Studies show that many broad-based, synthetic insecticides on the market have long-term, adverse effects on the environment and human health. The ideal synthetic agent is one that targets a specific type of insect while causing no harm to the other organisms that come in contact with it.
Stephanie Sen, associate professor of chemistry, is working toward such a solution for controlling moths—pests that cause major agricultural damage and deforestation. Yet with over 150,000 different species of this insect, it might seem an impossible task to develop an insecticide that kills only moths and has no cross-reactivity with other organisms.
Sen said the secret could lie in creating a synthetic molecule that controls a moth’s ability to produce Juvenile Hormone. This hormone, ubiquitous to all insects, controls a moth’s growth, development, and reproduction. But whereas the hormone is a single chemical in most insects, it is a family of five distinct chemicals in moths, Sen explained.
“When you look at those structures, you have a sort of ‘a-ha!’ moment and realize that moths” must be producing the hormone in a unique way, Sen said.
Her research has shown that moths use a series of proteins to produce Juvenile Hormone. Currently, she and her team of student researchers “are looking at the biochemical transformations that [occur], looking at very specific proteins that are involved in those transformations, and doing structural analyses to determine and map out exactly what the differences are between those proteins and homologous proteins that are present in other organisms,” Sen explained.

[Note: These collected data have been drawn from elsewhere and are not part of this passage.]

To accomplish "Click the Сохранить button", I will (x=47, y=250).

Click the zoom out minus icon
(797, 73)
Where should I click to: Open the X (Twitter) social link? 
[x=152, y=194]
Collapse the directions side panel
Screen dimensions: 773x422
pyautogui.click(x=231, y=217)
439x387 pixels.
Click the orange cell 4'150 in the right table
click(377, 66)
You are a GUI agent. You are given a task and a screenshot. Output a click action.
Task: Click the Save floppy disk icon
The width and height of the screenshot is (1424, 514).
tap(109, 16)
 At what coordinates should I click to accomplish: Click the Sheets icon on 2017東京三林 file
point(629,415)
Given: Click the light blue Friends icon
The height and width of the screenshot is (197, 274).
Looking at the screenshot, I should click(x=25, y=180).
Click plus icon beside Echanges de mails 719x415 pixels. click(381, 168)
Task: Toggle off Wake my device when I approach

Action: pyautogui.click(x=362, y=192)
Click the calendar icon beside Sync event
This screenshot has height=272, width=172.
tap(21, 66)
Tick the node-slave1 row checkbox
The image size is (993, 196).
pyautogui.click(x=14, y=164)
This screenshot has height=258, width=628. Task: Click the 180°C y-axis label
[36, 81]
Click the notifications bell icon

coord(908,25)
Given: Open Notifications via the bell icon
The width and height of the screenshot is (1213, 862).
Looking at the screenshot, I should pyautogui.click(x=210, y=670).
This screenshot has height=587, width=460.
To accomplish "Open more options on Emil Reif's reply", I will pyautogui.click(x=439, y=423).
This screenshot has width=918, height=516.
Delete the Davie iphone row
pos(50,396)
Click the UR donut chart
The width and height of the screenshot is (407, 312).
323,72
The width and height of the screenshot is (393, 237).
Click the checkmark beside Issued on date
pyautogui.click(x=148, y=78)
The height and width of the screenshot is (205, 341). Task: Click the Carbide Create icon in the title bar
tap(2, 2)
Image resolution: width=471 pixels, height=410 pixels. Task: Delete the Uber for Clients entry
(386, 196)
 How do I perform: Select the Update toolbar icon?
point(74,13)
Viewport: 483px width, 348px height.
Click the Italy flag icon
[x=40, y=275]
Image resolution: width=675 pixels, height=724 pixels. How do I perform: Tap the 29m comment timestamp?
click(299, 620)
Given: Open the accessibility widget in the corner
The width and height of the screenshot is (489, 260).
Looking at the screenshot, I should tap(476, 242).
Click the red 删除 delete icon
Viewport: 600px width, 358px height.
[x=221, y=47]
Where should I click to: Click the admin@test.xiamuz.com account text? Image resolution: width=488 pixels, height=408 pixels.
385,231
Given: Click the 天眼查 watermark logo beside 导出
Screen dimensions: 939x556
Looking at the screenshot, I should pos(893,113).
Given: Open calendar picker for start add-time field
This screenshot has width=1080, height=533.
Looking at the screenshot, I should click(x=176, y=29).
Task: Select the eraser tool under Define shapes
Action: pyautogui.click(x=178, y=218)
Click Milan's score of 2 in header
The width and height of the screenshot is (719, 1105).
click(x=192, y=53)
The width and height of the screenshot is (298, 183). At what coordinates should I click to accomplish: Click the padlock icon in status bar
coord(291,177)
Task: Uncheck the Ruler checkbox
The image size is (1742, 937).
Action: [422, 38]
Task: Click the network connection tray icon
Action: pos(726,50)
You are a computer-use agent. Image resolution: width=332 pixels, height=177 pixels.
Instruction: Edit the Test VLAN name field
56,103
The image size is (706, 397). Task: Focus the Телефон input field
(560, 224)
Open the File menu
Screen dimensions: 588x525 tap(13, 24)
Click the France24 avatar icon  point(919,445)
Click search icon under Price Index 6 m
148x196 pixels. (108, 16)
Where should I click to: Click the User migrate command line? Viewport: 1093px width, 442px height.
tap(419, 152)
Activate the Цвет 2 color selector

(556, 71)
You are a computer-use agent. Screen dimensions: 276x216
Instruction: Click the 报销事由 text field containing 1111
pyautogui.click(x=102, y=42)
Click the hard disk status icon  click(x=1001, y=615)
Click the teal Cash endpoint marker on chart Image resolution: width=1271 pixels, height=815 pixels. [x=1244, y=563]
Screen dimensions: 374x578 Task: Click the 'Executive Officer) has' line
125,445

The goal is to design a molecule that “knocks out the ability of the insect to make those proteins,” Sen explained. “If we can do that, there will be a domino effect—the insect won’t make the hormone, because we’ve stopped the whole biochemical process…and [the moth] will die as a result.”
“It’s a medical-chemical solution to the problem” of pest control, Sen said.
Any synthetic agent that resulted from this research “would not be a fast-kill compared to…an insecticide that affected the moth’s neurotransmissions.” (Those fast-acting insecticides are the ones that are harmful because they affect all organisms’ neurotransmissions—including humans, Sen explained.) “But this would be a fast enough kill in the field that it could stop insects from damaging crops,” Sen said.
An insecticide using such a synthetic agent would be an ideal complement to an integrated pest management system, Sen continued. For example, farmers could use the targeted insecticide in conjunction with parasitic wasps—biological agents that are excellent at killing moths. “A multifaceted approach is always best” and reduces the chance of creating resistant insects in the process, Sen explained.
“This would be a synthetic agent,” Sen continued. “But the fact that we’re doing this with such a high level of precision, it’s a ‘green’ approach to solving the problem.”